Tuesday, November 05, 2002

so it is monday just after midnight, well, that makes it Tuesday, and I cannot sleep. Not that there is anything going on, I just cannot sleep. Sara is not feeling great, Keith is sick, Larissa just got over strep throat, Julia and Mark are not feleing well, everyone I know seems to be ill. and I hope I do not join them.

Saturday was a great Party. Eric & Lissa celebrate Haloween like other folks celebrate christmas. they have boxes and boxes of decorations, they really DO their house up, and potluck at the Bong-Shoun household is always grand, they are good friends, and they have good friends. Sara and I baked a squash and potato thing, it was dee-lish, yummified.

Oh, then I helped Lissa, and we blew fire. Firebreathing is really cool, and definitely something I could get into as another hobby. Of course, I need another hobby like I need a hole in my head.....

What else? saturday morning Sara and I went for a MC ride. She took the 400, and is beginning to realize her 929 is about the same weight, but with more power. sunday went dirt riding at Hollister Hills with my pal Greg. Whee. Playin in the dirt is fun!

This morning we IM'd a little about possibly selling the 400, then the XR 600, and replacing them with a 400 Dual Sport (dirt and street) and 2 small (<125cc) dirt bikes. Selling the XR and it's spare motor, and the FZR and all it's spares would free up enough room in the gargae to allow for 2 big and 2 small. may look into this......


so work is going well, I am still really excited about the job, it is a wonderful learning and growing opportunity for me.


The down side is my friend (let's call her Ms. X) has not spoken to me in over a month. And I am not sure why. I mean, she mentioned she did not want me to take the job promotion, but provided no reasons other than working for same boss. She was not in line for the job. And then she got mad when I advanced my career, and went for more opportunity? Before this promotion, I was ready to leave the company, because I was totally dead ended.

I can make a bunch of assumptions. Like, I know she prefers to seperate work life from social life, so having me report to the same boss she does could cross that social/work line. 2 years ago, Keith (same boss) hired me, then I was re-orged to someone else. So we would have been on the same team then, what is different NOW?


And really, shouldn't a FRIEND of mine be happy that I am doing something I enjoy, and learning, and advancing my career?


So I keep trying to think of what to do. I mean, OBVIOUSLY, I should go talk to her, and ask what it's all about.


But I have that fear. the same FEAR I had with my ex-wife. Fear of being hollered at, made to feel horrible, made to feel small, worthless, and afraid. The other day when I passed her (Ms. X) in the hall, and I said "hello" she shot me the exact same look Rona used to give me when she was mad. Oh, right, Rona was mad ALL the damn time, and nearly drove me suicidal.
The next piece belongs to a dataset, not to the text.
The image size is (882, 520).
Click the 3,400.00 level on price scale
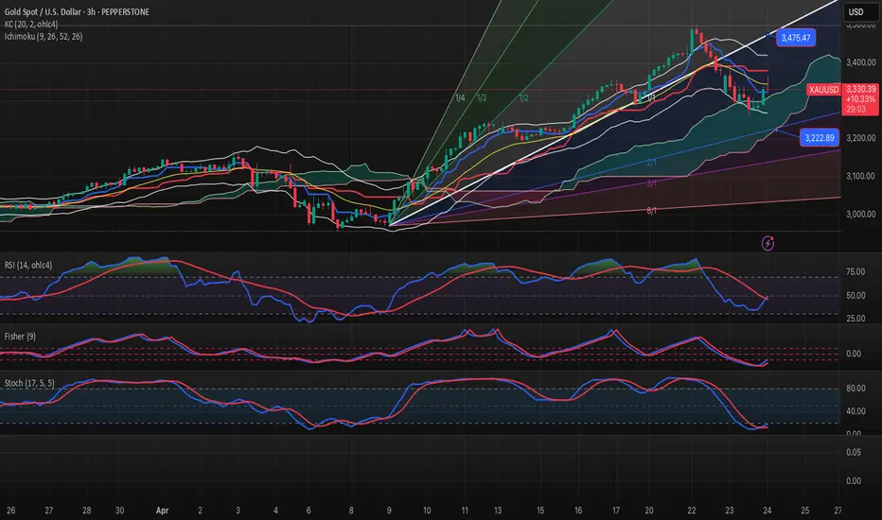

Oh yeah, that (marriage) was the first thing I QUIT and ran from in about 15 years.


and really, I do not want to risk it, repeating those horrible feelings of helplessness, shame, humiliation and worse AGAIN, to someone I am NOT married to. I know communication breakdown is the worst, as it just festers resentment, but I do not want to walk back into that same "controlling" situation.


How long can 2 adults, who are supposedly friends, spend working for the same guy, and not talking? I may get to find out.

Okay, it is 12:30, and I am sleepy now.